→ Exercise details: Please copy every line of the records below that holds the word "label".

*** Given information ***

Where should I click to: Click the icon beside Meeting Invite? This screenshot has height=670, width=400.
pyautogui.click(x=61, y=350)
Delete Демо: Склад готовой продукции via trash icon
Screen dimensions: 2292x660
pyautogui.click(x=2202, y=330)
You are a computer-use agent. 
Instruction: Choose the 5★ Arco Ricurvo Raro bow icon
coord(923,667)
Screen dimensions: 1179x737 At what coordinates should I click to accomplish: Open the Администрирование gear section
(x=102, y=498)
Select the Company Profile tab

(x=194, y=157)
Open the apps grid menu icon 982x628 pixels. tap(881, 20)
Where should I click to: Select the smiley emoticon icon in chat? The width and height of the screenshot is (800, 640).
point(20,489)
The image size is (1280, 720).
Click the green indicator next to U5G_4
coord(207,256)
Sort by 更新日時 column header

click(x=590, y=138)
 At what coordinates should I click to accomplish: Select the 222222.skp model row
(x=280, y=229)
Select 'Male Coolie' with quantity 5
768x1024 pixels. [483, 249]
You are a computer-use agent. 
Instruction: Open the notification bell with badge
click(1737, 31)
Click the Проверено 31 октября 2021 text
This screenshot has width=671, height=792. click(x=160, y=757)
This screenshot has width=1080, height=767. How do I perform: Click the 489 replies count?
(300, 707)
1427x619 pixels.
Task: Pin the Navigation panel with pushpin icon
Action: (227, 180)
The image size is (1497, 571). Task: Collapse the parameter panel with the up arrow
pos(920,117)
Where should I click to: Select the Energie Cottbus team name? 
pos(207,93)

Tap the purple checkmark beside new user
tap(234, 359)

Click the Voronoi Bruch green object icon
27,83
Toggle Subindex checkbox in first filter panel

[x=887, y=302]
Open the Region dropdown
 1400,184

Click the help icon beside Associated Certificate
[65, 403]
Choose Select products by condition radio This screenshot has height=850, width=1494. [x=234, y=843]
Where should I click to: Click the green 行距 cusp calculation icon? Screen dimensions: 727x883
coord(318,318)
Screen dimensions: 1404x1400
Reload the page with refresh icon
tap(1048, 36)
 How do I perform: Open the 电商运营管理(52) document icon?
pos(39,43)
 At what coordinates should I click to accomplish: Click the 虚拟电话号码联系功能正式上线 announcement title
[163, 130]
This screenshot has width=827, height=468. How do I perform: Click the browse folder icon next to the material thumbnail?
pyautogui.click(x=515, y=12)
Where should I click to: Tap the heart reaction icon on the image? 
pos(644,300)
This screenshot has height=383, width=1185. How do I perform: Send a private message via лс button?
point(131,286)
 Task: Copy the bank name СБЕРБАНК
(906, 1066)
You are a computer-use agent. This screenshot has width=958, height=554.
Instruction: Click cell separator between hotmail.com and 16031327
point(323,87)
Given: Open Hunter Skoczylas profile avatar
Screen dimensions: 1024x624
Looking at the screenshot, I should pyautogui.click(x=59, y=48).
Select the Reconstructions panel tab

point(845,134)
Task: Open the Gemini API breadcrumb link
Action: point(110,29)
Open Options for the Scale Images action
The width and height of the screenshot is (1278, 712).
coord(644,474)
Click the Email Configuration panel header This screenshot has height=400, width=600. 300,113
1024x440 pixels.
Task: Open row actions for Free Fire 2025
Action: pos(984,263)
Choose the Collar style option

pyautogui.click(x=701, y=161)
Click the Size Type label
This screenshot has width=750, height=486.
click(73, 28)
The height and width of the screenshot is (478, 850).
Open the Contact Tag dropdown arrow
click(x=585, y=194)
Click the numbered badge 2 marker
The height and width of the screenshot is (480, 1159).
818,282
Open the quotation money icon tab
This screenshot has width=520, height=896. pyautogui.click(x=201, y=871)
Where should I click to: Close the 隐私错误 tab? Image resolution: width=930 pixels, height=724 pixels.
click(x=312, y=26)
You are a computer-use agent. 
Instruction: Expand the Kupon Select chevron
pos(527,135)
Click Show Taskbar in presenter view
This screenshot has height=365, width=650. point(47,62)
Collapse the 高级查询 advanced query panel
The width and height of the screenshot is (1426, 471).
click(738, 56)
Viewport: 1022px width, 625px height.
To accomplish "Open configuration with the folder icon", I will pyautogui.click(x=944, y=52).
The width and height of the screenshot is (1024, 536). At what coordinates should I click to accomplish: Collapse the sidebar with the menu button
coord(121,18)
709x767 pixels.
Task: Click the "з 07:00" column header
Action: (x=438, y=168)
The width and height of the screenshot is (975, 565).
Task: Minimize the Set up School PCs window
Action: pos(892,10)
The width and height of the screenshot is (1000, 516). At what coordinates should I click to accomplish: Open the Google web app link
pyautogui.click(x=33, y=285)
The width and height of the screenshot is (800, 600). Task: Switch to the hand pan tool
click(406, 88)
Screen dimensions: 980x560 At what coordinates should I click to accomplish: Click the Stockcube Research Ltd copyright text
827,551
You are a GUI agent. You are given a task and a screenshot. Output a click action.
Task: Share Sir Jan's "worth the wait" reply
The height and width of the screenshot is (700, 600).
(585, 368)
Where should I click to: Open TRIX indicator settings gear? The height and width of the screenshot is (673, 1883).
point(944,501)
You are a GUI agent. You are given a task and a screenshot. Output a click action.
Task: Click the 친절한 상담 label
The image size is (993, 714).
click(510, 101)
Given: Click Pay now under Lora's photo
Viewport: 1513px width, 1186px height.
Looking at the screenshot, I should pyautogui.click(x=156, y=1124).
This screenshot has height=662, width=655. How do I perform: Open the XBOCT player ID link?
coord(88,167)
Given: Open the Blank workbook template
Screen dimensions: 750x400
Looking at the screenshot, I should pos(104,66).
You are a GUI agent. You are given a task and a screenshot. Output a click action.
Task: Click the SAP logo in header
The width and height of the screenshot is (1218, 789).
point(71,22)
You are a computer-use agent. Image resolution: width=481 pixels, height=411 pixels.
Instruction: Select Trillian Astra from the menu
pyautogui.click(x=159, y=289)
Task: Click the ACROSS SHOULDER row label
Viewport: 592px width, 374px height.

*** End of Given information ***

→ Reply:
Click the Size Type label
Task: Click the 친절한 상담 label
Task: Click the ACROSS SHOULDER row label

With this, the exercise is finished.